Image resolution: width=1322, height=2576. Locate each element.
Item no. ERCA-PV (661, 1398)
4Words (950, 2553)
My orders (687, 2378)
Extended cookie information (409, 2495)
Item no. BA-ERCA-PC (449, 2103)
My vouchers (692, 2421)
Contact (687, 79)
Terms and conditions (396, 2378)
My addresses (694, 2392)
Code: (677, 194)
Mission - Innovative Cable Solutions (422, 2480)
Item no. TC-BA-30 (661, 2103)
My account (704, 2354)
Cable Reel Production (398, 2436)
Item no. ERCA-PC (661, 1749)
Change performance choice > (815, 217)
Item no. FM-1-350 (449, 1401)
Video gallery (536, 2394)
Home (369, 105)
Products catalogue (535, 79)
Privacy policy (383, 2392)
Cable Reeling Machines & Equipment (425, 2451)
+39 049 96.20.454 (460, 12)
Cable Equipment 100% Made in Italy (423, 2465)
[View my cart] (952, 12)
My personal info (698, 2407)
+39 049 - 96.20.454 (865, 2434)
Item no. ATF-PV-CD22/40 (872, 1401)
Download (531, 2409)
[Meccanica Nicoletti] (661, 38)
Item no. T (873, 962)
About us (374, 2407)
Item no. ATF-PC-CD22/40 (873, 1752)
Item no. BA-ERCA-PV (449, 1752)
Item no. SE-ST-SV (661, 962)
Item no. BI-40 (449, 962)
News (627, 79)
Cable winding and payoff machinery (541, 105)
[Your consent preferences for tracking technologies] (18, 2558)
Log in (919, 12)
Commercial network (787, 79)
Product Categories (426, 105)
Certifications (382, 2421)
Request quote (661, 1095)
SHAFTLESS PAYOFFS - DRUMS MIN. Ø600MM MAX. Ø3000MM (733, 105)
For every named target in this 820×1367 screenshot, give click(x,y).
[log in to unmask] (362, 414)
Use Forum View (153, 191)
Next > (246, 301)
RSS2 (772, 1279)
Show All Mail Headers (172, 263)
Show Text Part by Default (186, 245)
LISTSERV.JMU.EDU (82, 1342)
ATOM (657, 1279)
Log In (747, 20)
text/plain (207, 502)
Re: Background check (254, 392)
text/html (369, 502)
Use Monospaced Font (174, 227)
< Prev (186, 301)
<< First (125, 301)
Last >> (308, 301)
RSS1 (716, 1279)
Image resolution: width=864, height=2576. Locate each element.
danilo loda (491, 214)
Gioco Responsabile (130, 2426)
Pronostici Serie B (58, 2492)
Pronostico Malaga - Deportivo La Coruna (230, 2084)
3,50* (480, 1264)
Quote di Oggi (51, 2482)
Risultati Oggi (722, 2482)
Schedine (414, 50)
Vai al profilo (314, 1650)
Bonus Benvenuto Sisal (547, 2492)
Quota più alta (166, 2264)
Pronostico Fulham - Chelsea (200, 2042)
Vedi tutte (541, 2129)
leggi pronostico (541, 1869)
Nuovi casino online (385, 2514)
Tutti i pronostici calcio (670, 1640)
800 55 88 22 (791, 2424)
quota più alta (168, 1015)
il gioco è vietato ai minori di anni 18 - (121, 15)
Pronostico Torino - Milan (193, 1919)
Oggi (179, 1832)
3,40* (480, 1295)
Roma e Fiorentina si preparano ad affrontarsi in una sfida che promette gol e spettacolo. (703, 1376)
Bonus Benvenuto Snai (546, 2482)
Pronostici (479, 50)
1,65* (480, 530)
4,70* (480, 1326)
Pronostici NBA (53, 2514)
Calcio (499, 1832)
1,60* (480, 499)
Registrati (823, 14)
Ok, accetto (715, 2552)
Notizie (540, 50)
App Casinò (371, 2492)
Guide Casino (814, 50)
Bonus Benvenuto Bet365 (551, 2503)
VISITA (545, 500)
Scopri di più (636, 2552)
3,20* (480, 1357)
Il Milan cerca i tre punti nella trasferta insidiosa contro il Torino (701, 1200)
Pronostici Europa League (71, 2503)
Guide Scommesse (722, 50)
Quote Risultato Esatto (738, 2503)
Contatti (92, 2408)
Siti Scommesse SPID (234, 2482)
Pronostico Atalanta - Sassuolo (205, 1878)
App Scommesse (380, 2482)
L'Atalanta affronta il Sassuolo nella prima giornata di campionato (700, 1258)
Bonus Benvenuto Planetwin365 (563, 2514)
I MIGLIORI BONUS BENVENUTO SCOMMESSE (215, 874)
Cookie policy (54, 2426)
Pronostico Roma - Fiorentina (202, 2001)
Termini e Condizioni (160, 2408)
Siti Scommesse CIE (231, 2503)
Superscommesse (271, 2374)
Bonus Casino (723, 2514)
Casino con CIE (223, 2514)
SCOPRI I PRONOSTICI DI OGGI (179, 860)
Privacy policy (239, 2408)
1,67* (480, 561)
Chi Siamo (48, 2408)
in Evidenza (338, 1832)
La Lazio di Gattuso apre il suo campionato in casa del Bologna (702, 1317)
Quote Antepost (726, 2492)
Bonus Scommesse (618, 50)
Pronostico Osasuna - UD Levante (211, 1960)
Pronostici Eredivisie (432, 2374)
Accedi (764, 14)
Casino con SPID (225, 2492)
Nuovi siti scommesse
# # # # # # #
[PROBLEM DETAILS]
Please say how many lines in the records above contain the word "Locate". Give the number alone.

[REPLY]
2